<h1>OpenAlex Cited References - Sonification and Auditory Displays</h1>
<p>Notebook to query OpenAlex database of journal articles and citations, with the goal to produce a citation network analysis</p>
<p>Produced by Chris Harrison. Adapted from: https://github.com/eschares/OpenAlex-CitedReferences/tree/main with thanks to Eric Schares, Iowa State University; [eschares.github.io](eschares.github.io) and Sandra Mierz; [https://github.com/smierz](https://github.com/smierz)</p>

In [None]:
# needed dependencies
import requests
import pandas as pd
import pyarrow

In [None]:
email = "ui@openalex.org" #needed for OpenAlex API query
data_folder = '../data/openAlex/test'

<h2>Creating the API query</h2>
    <p>For now, we will simply produce a manual query in OpenAlex and then choose the option to "Show API query". I manually changed the query value of per_page to 200. This is the maximum items per page, and will limit the loops we need to do through pages by setting this to the maximum</p>

In [None]:
api_query = "https://api.openalex.org/works?page=1&filter=title_and_abstract.search:Sonification&sort=relevance_score:desc&per_page=200&mailto=ui@openalex.org"

### Set up the query
OpenAlex API puts results into pages. Therefore, we need to use [cursor paging](https://docs.openalex.org/how-to-use-the-api/get-lists-of-entities/paging#cursor-paging) to access as many records as we want.

In [None]:
def get_metadata_using_cursor_paging(openalex_url):
    session = requests.Session()

    # take original API url and add a placeholder for cursor
    openalex_url_with_cursor = openalex_url + '&per_page=200&cursor={}'

    # loop through pages
    cursor = '*'
    while cursor:
        # set cursor value and request page from OpenAlex
        url = openalex_url_with_cursor.format(cursor)
        print(url)
        page_with_results = session.get(url).json()

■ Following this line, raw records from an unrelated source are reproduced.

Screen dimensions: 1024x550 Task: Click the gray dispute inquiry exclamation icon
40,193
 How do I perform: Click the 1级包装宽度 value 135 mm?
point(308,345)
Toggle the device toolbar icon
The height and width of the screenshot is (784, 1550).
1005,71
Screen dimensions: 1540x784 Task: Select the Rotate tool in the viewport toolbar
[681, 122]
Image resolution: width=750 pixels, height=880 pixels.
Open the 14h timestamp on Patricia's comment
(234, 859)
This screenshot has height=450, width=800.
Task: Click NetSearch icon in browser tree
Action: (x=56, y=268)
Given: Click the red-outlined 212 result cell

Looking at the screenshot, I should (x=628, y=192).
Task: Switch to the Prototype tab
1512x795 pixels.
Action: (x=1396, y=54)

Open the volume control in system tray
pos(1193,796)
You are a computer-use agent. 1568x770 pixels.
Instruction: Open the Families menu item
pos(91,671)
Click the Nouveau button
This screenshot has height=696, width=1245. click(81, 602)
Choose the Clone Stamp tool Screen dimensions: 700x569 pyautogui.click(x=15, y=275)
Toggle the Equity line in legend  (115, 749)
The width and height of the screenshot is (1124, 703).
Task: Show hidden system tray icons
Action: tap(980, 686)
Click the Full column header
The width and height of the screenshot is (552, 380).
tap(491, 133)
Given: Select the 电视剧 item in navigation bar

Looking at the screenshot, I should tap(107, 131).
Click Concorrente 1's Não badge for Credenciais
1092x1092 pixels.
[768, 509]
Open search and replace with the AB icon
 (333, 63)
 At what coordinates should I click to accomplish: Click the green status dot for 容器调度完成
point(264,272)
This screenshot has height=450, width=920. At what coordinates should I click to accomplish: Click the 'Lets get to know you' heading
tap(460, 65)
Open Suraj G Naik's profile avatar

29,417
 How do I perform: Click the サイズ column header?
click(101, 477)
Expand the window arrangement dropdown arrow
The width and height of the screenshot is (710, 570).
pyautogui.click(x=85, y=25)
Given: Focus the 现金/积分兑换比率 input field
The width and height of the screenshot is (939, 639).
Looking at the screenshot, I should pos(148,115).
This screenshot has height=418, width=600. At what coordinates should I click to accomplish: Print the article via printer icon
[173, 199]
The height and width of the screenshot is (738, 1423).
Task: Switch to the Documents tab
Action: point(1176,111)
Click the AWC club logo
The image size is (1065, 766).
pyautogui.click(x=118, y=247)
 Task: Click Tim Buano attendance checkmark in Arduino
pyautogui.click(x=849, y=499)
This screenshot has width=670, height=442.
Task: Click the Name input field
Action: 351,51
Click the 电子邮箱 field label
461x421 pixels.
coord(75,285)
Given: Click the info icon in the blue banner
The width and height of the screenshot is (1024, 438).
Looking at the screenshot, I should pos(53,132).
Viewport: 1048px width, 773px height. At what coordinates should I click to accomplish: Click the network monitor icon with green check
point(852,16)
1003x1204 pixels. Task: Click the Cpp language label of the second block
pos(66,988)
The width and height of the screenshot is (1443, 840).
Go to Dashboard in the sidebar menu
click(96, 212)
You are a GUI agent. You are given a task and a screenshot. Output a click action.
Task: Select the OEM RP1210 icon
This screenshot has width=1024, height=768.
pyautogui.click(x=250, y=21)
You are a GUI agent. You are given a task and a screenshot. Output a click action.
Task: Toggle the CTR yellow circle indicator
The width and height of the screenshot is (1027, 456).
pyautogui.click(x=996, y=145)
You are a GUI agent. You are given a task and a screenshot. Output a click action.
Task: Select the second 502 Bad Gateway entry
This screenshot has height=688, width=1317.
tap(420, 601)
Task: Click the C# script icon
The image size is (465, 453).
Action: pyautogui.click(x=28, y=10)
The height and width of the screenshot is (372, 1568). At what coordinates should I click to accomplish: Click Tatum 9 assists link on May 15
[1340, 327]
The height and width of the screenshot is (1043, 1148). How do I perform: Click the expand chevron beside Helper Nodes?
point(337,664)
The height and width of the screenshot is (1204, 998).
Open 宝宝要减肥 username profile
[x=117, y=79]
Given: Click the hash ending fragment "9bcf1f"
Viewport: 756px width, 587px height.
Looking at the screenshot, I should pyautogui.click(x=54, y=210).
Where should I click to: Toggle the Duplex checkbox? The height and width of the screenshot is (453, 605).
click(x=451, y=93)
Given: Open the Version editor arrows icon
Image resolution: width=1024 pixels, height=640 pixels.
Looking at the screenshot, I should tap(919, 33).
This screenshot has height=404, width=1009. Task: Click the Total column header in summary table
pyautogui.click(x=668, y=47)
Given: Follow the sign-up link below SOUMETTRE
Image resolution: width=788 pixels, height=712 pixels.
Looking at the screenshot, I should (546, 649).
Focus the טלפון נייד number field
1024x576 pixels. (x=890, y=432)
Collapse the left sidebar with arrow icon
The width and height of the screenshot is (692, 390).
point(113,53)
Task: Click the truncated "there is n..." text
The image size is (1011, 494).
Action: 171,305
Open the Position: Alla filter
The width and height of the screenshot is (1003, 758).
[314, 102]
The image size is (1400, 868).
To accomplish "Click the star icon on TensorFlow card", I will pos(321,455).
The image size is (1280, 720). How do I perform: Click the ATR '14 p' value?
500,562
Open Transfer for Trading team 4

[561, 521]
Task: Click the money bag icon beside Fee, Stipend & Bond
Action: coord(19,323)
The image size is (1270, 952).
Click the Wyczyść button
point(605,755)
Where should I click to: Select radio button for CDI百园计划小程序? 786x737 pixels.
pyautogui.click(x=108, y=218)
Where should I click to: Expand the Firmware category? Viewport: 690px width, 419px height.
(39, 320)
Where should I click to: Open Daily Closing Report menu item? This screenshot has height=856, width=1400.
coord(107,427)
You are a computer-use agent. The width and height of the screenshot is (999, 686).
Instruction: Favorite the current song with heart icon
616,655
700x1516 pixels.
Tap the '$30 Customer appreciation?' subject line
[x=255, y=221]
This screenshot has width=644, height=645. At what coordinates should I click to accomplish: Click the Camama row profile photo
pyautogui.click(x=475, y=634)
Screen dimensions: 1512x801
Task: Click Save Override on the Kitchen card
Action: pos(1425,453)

        # update cursor to meta.next_cursor
        cursor = page_with_results['meta']['next_cursor']

        # return page results to user to process
        results = page_with_results['results']
        yield results

### Extract the metadata we want

Each [work object](https://docs.openalex.org/api-entities/works/work-object) (i.e., we have one of these work objects per article/output from the query). in the `results` section comes with a lot of metadata describing each work.  For our project we will look at a subset of these: <br>
1. [id](https://docs.openalex.org/api-entities/works/work-object#id), <br>
2. [doi](https://docs.openalex.org/api-entities/works/work-object#title), <br>
3. [publication_year](https://docs.openalex.org/api-entities/works/work-object#publication_year), (self explanitory) <br>
4. [title](https://docs.openalex.org/api-entities/works/work-object#title-1),<br>
5. [primary_location](https://docs.openalex.org/api-entities/works/work-object#primary_location) (display_name, publisher, issn_l, type of work in the primary location etc.) <br>
6. [referenced_works](https://docs.openalex.org/api-entities/works/work-object#referenced_works) (list of works that this work cites, using the OpenAlex IDs).
For now we will simply count the referenced words, but note it might be interesting to check this equals the explicit attribute: [referenced_works_count](https://docs.openalex.org/api-entities/works/work-object#type).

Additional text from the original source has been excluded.